— begin —

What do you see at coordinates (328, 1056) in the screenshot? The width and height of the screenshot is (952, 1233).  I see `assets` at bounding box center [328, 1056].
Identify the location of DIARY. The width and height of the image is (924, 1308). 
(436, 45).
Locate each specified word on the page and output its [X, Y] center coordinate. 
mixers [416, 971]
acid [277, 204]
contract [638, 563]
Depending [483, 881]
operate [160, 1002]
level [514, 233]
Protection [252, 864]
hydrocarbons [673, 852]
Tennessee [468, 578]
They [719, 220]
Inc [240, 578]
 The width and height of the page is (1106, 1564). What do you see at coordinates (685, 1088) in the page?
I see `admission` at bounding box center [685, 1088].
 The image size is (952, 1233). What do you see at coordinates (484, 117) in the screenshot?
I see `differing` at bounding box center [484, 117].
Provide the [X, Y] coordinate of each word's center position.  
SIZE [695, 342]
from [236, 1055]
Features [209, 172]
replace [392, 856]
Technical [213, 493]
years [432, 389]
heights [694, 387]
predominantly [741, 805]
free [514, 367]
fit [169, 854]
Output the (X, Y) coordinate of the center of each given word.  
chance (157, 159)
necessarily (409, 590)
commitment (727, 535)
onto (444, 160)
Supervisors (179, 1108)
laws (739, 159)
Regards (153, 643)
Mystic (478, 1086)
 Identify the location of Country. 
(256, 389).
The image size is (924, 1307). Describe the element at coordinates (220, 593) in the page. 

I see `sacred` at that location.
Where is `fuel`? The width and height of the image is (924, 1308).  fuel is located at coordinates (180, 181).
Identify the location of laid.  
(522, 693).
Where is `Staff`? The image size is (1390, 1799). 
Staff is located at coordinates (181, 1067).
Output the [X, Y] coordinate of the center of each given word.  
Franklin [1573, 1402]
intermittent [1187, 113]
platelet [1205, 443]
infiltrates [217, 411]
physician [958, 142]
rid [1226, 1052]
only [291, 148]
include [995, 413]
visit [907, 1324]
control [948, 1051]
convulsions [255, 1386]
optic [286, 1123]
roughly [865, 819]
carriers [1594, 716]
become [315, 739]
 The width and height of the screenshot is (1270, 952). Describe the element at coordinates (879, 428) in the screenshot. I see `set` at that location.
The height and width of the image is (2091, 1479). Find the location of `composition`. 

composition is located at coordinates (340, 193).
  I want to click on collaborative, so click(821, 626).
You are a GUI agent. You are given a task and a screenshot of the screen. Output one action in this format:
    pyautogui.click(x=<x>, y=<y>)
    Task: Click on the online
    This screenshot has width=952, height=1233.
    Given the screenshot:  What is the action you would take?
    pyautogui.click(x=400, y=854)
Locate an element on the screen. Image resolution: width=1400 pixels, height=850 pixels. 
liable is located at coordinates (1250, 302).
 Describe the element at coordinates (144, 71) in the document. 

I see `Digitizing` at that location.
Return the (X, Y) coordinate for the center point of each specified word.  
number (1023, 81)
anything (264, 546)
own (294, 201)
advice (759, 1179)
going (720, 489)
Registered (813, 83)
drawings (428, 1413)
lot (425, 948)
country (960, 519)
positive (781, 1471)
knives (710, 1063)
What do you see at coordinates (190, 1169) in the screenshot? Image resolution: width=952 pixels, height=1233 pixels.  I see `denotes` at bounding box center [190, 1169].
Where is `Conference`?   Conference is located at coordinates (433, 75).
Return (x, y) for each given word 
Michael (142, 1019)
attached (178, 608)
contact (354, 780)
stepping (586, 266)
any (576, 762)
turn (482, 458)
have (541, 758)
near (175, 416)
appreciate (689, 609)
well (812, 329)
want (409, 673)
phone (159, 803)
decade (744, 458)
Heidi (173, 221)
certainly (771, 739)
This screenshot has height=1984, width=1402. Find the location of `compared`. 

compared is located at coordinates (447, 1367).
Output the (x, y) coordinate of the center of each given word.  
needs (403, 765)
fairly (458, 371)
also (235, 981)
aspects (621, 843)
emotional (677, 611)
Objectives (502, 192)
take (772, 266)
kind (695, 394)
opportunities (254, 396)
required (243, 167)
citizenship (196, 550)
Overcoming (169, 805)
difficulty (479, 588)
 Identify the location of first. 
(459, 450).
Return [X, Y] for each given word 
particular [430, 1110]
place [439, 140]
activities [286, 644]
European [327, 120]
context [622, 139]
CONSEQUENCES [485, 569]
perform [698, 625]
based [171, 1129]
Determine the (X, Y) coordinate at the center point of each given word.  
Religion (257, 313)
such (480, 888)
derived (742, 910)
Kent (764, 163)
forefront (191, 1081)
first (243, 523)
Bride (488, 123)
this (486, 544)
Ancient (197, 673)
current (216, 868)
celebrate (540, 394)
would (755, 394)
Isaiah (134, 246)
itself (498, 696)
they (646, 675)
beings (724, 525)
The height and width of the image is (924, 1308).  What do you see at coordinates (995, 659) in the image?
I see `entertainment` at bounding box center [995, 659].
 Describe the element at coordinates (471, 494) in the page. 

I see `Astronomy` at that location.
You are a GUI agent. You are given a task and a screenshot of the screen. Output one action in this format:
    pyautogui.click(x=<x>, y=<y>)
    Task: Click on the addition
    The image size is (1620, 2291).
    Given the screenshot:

— end —

- [Task brief] Put the items from the start up to and including the line with "They [719, 220]" into a two-column CSV with the headers input and output, one row per item. Wrap each field in quotes and replace any line breaks with spaces.

- [Output below]
input,output
"What do you see at coordinates (328, 1056) in the screenshot? The width and height of the screenshot is (952, 1233).","I see `assets` at bounding box center [328, 1056]."
"Identify the location of DIARY. The width and height of the image is (924, 1308).","(436, 45)."
"Locate each specified word on the page and output its [X, Y] center coordinate. mixers","[416, 971]"
"acid","[277, 204]"
"contract","[638, 563]"
"Depending","[483, 881]"
"operate","[160, 1002]"
"level","[514, 233]"
"Protection","[252, 864]"
"hydrocarbons","[673, 852]"
"Tennessee","[468, 578]"
"They","[719, 220]"